**WORK ORDER**:
Please copy the lines below, exactly as they are, from the one with "Screen dimensions: 308x259" through the one with "Task: Click the dialog's vertical scrollbar", and leave out the pictures.

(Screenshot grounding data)
_ _ _ _
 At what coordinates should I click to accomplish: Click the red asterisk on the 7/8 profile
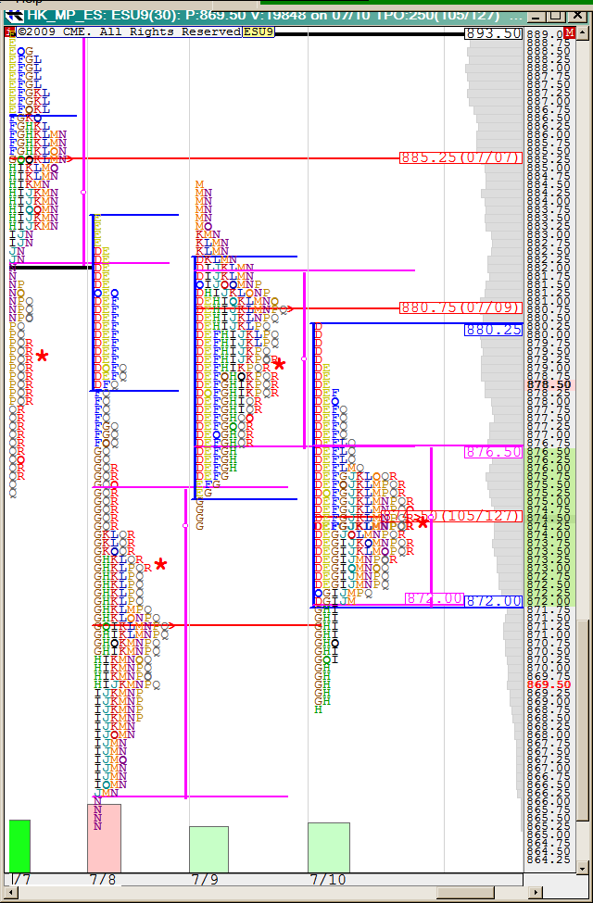161,564
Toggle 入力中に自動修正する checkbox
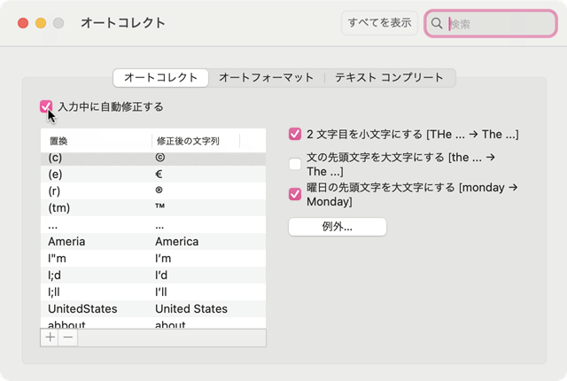This screenshot has width=567, height=381. (47, 106)
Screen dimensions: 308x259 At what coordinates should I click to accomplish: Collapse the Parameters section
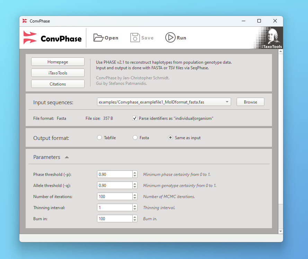[x=67, y=157]
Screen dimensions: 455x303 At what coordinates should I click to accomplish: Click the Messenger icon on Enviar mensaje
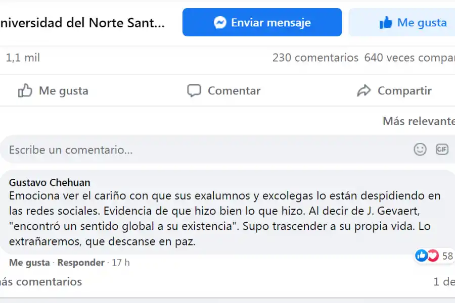tap(220, 22)
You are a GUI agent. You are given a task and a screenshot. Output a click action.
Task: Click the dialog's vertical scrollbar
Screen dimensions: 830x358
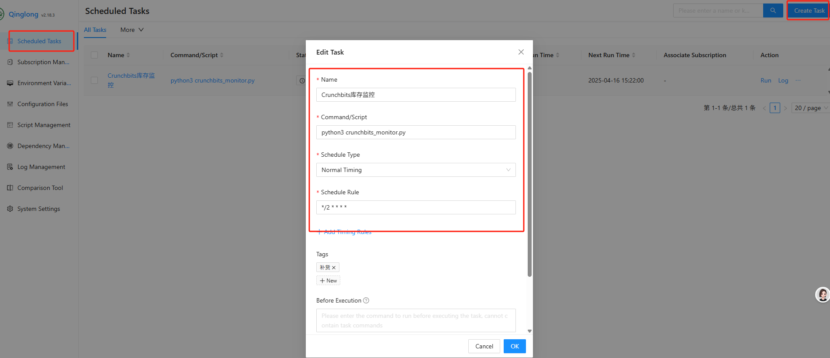[529, 175]
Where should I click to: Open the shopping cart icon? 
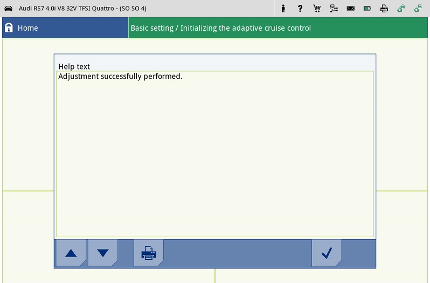point(317,9)
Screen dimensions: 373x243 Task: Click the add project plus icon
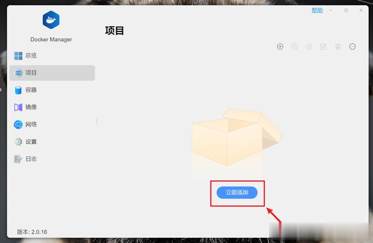[x=280, y=47]
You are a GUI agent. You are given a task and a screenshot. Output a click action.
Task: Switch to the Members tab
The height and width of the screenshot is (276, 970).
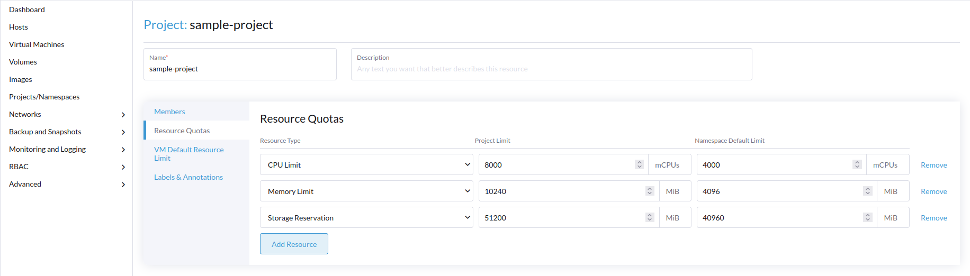(x=169, y=112)
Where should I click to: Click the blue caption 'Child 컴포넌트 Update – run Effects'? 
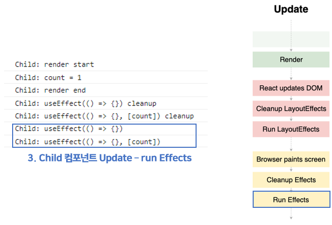tap(110, 158)
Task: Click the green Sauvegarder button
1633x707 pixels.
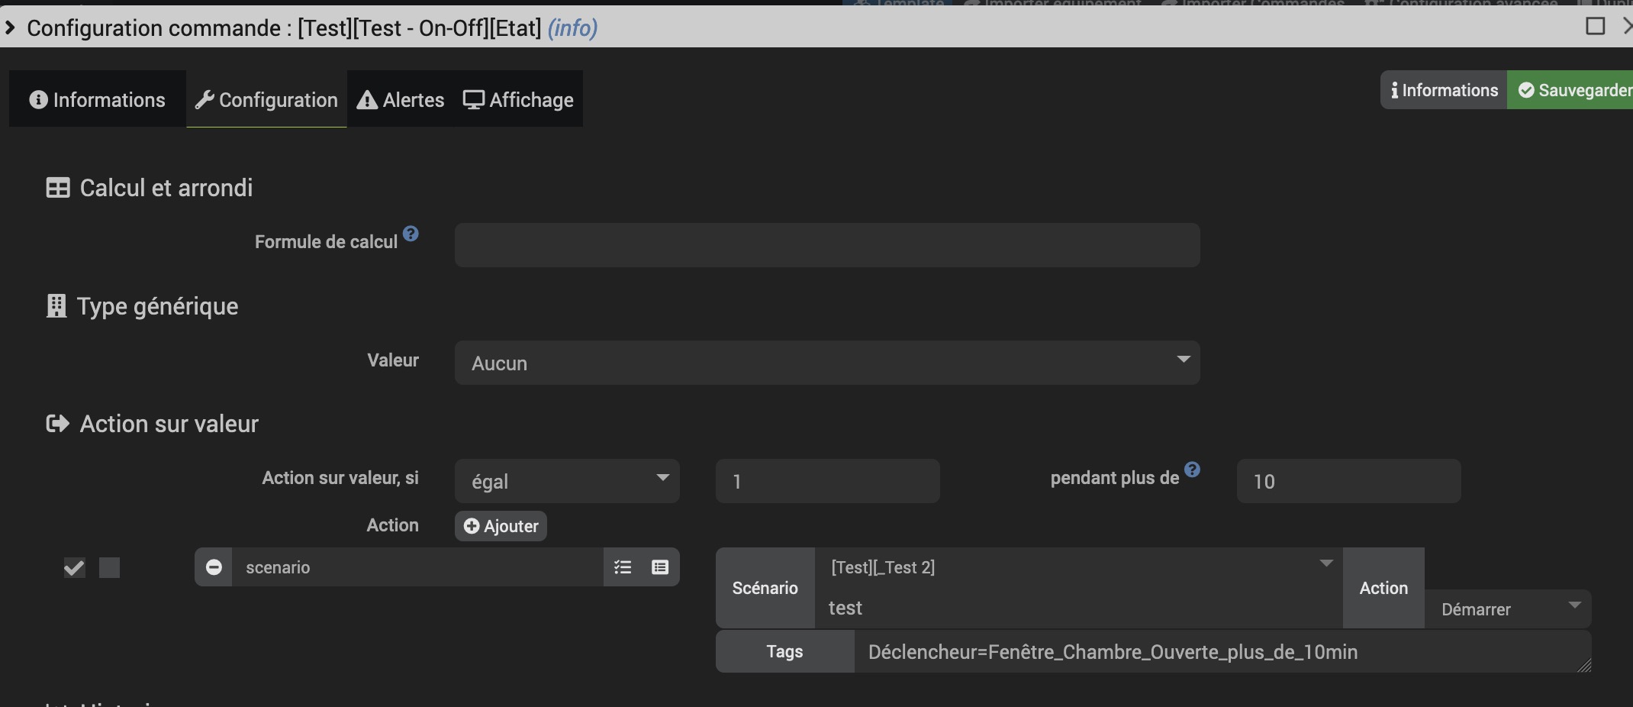Action: (x=1573, y=90)
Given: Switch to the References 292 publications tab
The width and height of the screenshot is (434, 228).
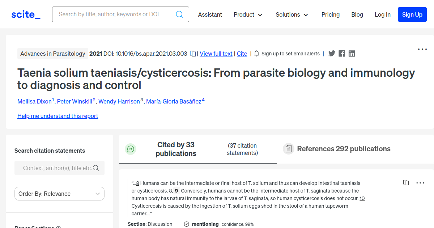Looking at the screenshot, I should coord(344,148).
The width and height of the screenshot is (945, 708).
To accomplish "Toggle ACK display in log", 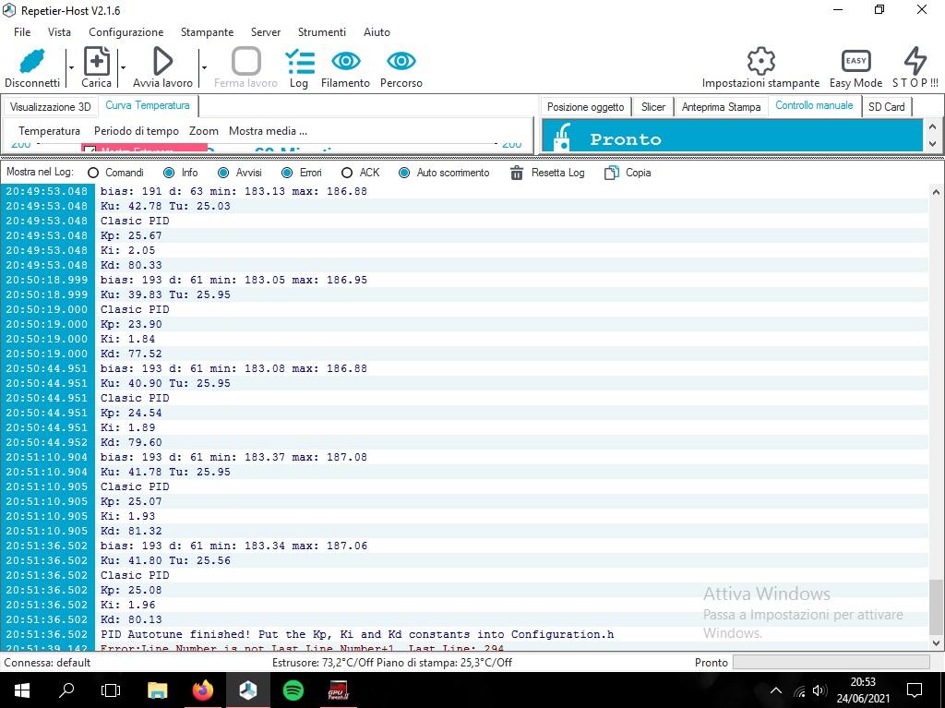I will click(x=347, y=174).
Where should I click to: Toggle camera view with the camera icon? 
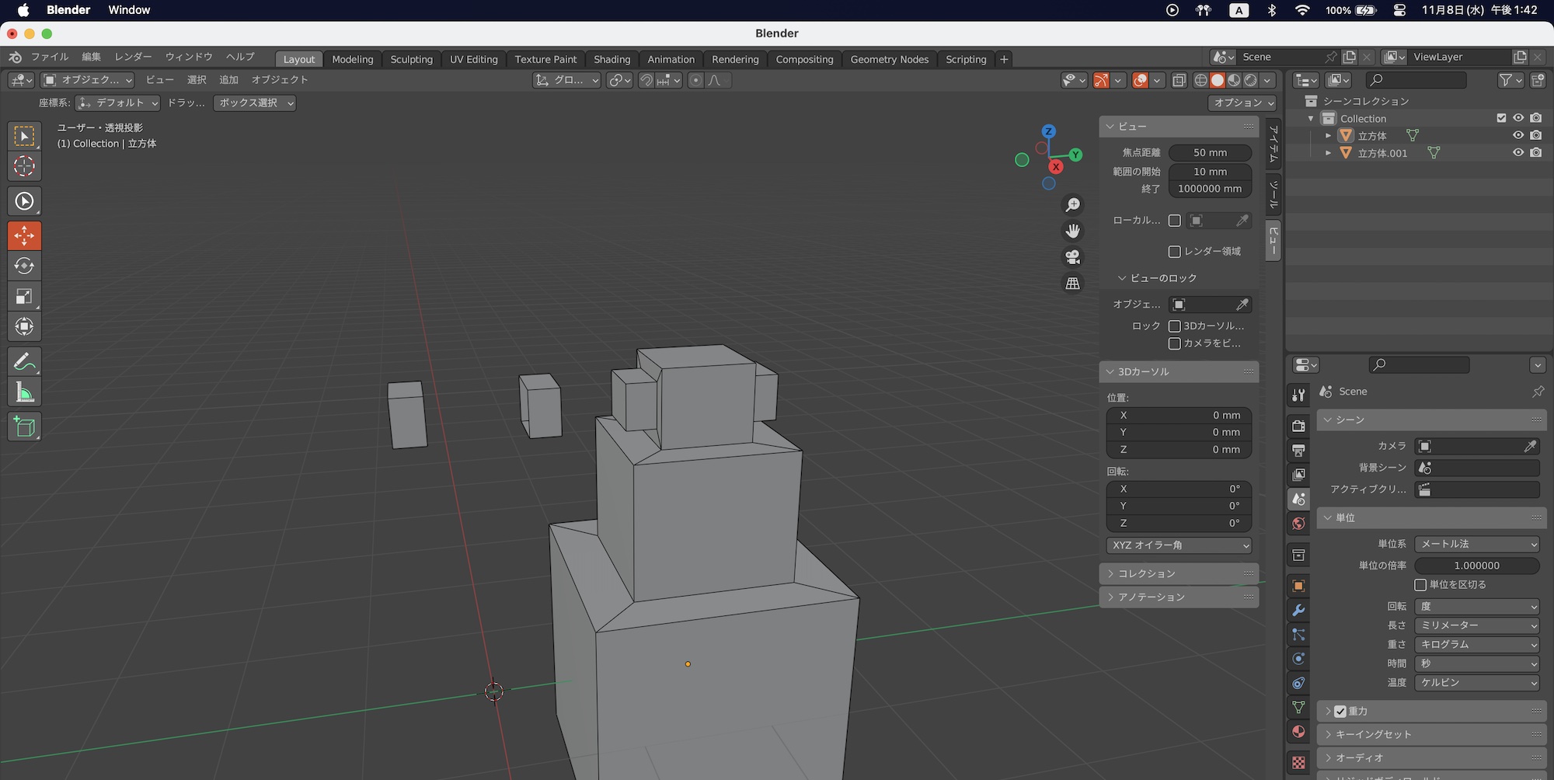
_ _ _ _
**RESPONSE BOX**:
Screen dimensions: 308x259 At what coordinates should I click to accomplish: Collapse the Parameters section
[x=67, y=157]
Screen dimensions: 455x303 At what coordinates should I click to accomplish: Click the Messenger icon on Enviar mensaje
tap(220, 22)
You are a GUI agent. You are given a task and a screenshot. Output a click action.
Task: Click the dialog's vertical scrollbar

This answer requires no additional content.